Exercise description: From the line with "711x1296 pixels. At" to the end of the data below, restate each line word for word, both ends included, without the pictures.

Dataset:
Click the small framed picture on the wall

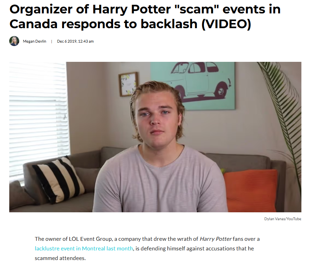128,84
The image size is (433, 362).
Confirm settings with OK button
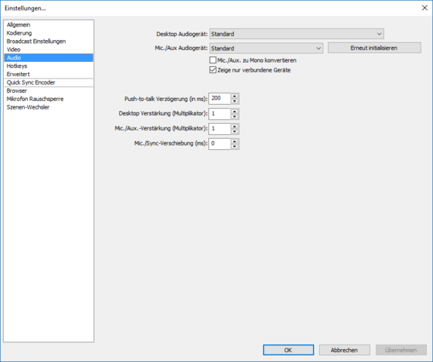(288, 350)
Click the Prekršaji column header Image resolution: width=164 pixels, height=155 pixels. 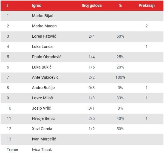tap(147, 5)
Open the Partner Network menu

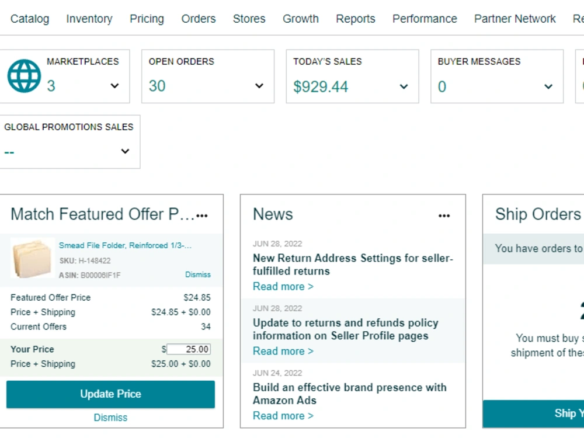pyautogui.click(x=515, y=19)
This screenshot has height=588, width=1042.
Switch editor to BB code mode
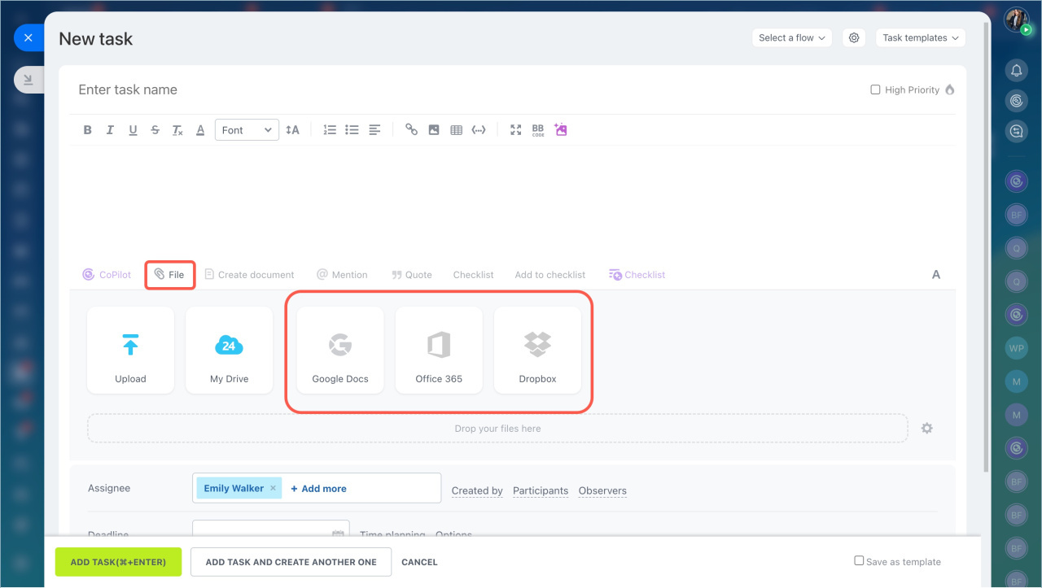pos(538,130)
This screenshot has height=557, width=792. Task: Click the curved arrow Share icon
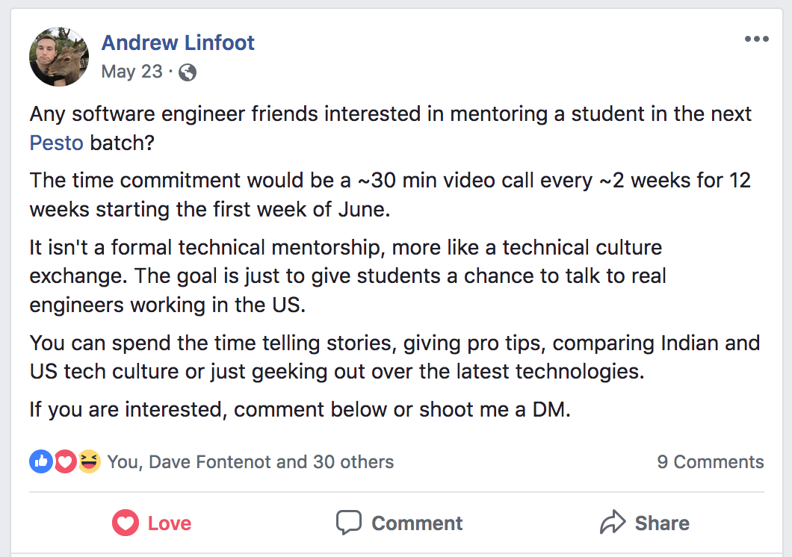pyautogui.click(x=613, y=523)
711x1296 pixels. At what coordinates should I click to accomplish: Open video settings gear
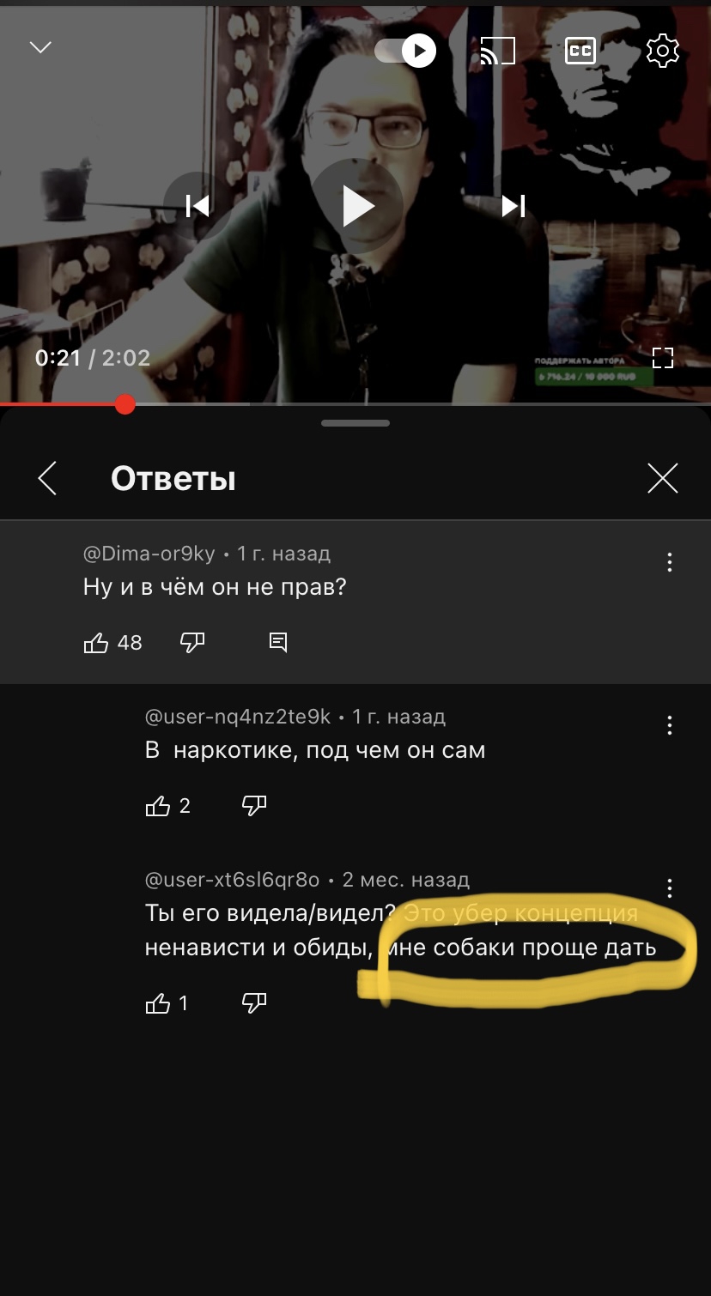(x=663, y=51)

Solution:
711x1296 pixels. At what coordinates should I click to accomplish: Open video settings gear
(x=663, y=51)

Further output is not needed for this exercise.